O professor até tentou chamar os garotos amontoados na outra sala, mas suas alunas, até as que tinham um pano cobrindo as nádegas proibiram. Eles não eram de confiança como Iki segundo elas, o que não significava muito dada às confusões que Laura comandava com seu império jvenil, extorquia até as autoridades maiores da escola, se aproveitando por ser sobrinha do dono do prédio escolar. Entretanto, com o professor logo suas asinhas eram cortadas.
Compreensivo, Iki compreende a preocupação das meninas, mas decide ir de encontro com os garotos, eles também merecem compartilhar de sua felicidade. E então a bagunça se estende para a sala ao lado. E agora são dois grupos disputando o noivo para seu lado. Ida para lá e para cá. Até que o professor nota a falta de uma pequena no meio daquele fuá. Onde estaria Wendi? Iki tinha medo que tivessem desossado a menina e comido sua carne. Misericórdia, eles jamais fariam tal absurdo!
Sua aluna estava apenas amuada no armário vermelha de vergonha. E ficou mais ainda depois que o professor a retirou de lá. Por sorte a lingerie que ela vestia não era branca, pois Wendi estava suando para valer, tinha até abandonado o avental para se secar.
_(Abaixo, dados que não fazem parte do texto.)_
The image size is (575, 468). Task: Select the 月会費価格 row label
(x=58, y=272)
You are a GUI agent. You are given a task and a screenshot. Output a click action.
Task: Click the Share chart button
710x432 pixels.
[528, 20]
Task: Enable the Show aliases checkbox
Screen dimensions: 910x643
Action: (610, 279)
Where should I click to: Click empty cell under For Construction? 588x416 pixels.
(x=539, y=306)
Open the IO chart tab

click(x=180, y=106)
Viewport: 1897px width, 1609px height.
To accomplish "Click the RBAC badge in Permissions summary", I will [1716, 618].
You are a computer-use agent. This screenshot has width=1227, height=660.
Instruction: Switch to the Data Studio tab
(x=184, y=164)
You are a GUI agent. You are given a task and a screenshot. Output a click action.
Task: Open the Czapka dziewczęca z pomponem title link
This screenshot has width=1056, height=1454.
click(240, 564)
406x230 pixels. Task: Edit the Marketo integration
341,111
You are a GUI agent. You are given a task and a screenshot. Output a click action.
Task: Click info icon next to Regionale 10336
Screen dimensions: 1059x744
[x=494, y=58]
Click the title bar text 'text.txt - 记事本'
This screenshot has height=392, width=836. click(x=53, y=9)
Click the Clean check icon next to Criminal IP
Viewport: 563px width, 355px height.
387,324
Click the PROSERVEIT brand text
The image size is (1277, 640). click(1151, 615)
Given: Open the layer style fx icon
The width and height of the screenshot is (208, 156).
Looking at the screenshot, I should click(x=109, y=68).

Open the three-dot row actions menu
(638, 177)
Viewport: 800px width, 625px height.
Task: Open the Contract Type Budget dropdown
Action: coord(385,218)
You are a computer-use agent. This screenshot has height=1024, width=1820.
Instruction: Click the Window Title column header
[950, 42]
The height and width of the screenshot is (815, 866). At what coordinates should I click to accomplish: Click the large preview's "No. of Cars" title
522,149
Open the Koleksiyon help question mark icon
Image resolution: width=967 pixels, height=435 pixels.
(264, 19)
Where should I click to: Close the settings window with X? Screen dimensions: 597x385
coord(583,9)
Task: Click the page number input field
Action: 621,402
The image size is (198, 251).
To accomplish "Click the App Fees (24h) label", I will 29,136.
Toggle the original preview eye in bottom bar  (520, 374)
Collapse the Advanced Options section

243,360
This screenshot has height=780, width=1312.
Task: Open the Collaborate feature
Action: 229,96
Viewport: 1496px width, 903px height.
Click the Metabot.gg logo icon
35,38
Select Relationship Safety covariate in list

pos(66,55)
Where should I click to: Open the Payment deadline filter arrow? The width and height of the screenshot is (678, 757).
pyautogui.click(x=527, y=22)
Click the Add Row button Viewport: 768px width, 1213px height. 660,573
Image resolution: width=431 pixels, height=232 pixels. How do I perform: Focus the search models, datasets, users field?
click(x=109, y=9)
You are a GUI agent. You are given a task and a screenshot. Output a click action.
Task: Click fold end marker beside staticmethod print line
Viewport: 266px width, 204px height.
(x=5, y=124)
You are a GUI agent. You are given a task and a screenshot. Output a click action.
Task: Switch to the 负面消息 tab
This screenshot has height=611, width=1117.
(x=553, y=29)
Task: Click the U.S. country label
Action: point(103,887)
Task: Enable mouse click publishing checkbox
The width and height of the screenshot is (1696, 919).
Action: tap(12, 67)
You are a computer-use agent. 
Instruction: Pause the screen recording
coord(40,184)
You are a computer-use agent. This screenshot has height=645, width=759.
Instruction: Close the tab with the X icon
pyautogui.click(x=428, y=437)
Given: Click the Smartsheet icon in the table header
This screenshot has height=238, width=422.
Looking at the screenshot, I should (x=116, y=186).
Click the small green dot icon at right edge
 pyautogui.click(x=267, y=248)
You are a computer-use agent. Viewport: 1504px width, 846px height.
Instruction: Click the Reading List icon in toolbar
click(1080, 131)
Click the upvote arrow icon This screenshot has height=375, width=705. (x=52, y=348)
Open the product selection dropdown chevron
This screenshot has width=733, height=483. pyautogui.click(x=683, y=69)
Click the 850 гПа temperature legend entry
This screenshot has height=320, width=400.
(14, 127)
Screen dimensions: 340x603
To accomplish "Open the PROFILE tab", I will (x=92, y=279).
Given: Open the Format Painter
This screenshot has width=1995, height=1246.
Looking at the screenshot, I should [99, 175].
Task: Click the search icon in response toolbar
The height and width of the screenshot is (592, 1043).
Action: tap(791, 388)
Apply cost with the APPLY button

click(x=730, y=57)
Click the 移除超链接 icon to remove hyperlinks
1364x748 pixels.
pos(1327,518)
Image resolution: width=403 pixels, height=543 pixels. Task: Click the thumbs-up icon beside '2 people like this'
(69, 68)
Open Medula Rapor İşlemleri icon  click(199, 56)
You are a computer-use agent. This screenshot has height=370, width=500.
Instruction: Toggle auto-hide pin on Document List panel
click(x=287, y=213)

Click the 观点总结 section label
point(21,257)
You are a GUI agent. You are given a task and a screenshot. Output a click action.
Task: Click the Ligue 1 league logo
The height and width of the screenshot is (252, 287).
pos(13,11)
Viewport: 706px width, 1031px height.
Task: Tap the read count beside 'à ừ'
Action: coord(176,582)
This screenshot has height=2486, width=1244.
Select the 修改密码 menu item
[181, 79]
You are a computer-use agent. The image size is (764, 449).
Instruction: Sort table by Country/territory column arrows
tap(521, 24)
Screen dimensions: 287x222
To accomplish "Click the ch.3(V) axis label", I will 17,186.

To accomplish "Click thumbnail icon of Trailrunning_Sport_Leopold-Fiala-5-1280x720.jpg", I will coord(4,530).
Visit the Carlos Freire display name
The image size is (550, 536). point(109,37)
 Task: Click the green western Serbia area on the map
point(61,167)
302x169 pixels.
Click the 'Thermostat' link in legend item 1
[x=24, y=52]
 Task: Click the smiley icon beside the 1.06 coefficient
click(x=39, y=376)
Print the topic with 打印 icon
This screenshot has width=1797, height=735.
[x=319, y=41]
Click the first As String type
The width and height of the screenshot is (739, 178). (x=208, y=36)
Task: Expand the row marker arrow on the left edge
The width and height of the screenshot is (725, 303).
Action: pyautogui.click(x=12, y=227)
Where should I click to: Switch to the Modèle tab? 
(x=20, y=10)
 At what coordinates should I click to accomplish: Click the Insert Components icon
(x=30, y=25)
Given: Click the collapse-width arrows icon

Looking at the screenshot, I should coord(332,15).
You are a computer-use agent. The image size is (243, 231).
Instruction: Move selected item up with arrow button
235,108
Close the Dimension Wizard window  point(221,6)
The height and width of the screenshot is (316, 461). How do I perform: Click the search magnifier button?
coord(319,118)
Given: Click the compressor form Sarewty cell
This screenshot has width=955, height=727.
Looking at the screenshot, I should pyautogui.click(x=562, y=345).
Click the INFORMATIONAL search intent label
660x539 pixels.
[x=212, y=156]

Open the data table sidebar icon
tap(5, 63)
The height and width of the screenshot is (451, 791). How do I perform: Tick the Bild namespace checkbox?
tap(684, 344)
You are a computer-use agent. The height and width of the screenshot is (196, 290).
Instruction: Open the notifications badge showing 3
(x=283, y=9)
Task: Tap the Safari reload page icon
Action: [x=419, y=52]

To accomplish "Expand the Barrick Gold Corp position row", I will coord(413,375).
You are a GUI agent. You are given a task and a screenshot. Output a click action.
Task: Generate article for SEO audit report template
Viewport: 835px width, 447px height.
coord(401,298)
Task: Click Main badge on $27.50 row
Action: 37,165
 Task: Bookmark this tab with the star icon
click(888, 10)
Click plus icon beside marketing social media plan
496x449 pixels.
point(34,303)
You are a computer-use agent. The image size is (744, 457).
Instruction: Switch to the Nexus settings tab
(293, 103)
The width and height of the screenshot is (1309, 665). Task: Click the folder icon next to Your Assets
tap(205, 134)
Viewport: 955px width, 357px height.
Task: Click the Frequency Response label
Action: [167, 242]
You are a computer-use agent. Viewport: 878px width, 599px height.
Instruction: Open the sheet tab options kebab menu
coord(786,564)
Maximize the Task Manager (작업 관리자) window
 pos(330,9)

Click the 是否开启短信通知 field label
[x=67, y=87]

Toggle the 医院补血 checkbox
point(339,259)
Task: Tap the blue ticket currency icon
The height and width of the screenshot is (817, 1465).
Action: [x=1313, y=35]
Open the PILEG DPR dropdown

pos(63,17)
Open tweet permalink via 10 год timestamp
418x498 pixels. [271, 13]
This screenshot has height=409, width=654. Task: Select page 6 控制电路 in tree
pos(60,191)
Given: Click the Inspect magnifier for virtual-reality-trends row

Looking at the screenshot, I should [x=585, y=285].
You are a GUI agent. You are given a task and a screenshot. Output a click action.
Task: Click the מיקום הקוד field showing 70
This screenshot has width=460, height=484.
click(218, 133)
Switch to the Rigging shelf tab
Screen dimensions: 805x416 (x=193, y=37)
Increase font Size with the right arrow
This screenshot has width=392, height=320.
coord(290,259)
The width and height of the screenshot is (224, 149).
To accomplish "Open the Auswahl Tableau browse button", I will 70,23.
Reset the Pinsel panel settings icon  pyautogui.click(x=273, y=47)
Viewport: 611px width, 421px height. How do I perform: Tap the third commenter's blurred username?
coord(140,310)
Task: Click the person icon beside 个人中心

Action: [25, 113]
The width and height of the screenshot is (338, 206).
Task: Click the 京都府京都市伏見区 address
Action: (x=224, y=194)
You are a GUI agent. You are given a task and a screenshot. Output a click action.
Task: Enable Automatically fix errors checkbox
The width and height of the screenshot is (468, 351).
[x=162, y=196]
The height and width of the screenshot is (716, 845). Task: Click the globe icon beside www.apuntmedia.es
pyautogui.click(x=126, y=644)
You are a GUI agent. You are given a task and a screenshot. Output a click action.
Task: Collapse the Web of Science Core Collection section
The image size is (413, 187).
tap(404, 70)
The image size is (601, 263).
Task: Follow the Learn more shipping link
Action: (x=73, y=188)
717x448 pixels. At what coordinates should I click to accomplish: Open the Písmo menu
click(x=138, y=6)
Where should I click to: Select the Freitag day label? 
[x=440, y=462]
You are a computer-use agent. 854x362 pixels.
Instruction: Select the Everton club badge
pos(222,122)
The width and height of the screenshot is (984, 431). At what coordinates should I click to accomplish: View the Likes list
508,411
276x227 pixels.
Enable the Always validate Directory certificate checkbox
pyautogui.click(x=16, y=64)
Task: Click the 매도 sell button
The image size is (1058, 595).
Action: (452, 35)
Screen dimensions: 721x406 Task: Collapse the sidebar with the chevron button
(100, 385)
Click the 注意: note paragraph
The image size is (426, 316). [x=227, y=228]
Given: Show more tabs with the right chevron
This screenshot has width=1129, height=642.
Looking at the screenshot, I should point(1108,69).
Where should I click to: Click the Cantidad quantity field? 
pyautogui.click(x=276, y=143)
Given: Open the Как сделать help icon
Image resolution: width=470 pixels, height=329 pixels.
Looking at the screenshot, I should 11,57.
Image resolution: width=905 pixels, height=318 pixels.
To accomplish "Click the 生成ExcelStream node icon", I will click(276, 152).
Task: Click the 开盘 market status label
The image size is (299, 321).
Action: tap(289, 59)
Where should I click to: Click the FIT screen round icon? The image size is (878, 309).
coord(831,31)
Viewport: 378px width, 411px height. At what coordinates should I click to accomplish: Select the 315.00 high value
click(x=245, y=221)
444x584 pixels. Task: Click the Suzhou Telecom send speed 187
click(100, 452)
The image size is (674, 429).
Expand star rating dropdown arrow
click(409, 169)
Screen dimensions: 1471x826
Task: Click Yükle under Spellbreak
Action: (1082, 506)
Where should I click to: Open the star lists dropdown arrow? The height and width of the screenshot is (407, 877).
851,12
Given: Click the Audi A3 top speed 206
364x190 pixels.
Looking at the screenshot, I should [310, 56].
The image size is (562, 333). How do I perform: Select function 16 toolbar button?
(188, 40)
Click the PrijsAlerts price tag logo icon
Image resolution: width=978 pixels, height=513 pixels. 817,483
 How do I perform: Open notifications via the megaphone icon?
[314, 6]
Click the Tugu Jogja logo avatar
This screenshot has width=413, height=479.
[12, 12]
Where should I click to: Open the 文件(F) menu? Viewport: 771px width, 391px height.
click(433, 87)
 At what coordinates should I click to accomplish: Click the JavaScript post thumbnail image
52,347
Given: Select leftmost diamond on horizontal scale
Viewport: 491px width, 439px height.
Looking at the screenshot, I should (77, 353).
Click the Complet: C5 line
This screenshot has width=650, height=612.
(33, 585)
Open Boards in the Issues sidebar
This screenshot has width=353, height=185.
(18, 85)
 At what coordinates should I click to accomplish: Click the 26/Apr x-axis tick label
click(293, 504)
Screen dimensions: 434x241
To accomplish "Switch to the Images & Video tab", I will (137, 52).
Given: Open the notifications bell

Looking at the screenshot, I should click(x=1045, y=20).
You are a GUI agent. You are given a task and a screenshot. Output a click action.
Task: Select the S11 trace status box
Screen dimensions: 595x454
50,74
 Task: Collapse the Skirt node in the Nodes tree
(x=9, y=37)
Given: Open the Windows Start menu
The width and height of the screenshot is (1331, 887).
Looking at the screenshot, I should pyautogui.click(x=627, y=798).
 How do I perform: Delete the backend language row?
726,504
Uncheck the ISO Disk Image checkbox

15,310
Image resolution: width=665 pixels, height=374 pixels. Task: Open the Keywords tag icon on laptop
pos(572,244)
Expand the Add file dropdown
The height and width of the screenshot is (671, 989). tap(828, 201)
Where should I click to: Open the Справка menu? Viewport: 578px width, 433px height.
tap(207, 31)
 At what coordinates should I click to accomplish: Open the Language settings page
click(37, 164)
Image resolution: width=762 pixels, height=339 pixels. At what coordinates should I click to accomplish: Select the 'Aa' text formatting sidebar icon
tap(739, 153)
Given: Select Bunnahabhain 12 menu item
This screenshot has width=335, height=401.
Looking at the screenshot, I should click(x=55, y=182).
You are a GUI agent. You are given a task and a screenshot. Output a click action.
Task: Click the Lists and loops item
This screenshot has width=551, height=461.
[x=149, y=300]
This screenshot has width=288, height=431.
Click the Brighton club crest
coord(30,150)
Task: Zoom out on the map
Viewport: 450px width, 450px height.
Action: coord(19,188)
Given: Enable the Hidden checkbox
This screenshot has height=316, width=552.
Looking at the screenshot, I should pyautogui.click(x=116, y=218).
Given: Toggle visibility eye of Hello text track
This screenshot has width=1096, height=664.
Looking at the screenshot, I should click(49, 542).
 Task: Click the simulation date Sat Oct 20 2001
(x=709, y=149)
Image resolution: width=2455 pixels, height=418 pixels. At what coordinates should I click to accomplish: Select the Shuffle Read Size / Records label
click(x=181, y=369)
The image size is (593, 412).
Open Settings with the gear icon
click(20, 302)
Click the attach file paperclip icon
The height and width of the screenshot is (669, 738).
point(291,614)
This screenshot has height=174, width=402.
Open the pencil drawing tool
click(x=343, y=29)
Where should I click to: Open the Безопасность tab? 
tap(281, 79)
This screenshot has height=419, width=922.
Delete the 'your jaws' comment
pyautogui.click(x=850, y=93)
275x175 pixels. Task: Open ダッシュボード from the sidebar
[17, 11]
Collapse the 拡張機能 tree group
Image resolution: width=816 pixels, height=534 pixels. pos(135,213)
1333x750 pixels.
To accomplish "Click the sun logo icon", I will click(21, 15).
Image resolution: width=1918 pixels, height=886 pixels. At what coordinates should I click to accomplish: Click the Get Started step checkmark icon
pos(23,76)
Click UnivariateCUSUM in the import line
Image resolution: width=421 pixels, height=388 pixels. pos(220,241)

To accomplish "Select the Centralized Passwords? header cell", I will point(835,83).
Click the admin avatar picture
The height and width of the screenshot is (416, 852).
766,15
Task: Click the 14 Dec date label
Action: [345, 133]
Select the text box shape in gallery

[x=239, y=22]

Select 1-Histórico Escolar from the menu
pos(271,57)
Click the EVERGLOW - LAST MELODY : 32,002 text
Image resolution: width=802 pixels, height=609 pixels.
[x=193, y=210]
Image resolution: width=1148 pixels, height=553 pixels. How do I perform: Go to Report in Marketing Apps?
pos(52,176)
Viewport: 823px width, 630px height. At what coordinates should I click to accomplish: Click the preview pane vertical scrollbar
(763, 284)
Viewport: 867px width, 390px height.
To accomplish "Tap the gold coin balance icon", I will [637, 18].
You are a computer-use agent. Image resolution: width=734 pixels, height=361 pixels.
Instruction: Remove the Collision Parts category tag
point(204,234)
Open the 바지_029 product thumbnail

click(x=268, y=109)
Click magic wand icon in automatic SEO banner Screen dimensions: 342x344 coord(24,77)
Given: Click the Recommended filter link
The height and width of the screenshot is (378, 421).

O professor perguntou para a garota porque estava ali dentro, Wendi respondeu que foi despida sem ela querer pela Laura que tomou seu uniforme e o arremessou pela janela.
Eita, de novo a Laura! Sem problema, o professor iria atrás da roupa da menina Wendi. Ele lhe empresta uma toalha e parte à procura do uniforme enquanto ele ordena que as outras arrumassem aquela sala. E parassem de se exibir, que se vestissem logo! Assim começaram rapidamente a limpar tudo antes da próxima aula. Claro, os meninos nem um pouco ajudaram, afinal de contas nem foram convidados! Bem feito, quer dizer, aqui se faz aqui se roga praga. Ou algo similar.
Tudo correu normal na aula seguinte, exceto pela Wendi coberta pelo pano de secar. A professora desse período briga com a garota e a faz tirar a toalha. Antes de ser expulsa da sala sem ouvir o porquê daquela situação, chega Iki com a farda da menina, toda enlameada e esburacada, não tinha conserto. Wendi se desespera logo, mas aí lembra que na diretoria eles distribuiam o uniforme completo para o aluno que viesse sem ele. Iki fica perplexo novamente enquanto Laura tira-lhe sarro. A professora manda-a calar-se e expulsa o seu colega de trabalho dali.
Iki vai atrás da Wendi para ter certeza que ela ficaria bem. A garota dedura tudo para o coordenador, e agora Laura não tinha aonde se aparar, ia levar suspensão. E também conseguiu fazer o professor dela ser absolvido de qualquer empecilho, afinal não tinha concordado com aquele jeito de comemorar sua despedida de solteiro. Wendi voltou já vestida para a sala enquanto Iki dividia o restante dos seus doces com o pessoal daquela sala.
Ao fim das aulas a garota Wendi procura o professor para lhe dar os parabéns pelo casamento, e lhe oferece uma lembrancinha além de um beijo na bochecha. Afinal das contas, na boca só os casados que podem se beijar! E eis que chega o dia do matrimônio, a garota está lá como daminha de honra, Só ela e alguns alunos do sexo masculino foram convidados. Nada de Laura e sua trupe, pois se depender de sua astúcia a celebração vira divórcio antes mesmo do "sim, aceito".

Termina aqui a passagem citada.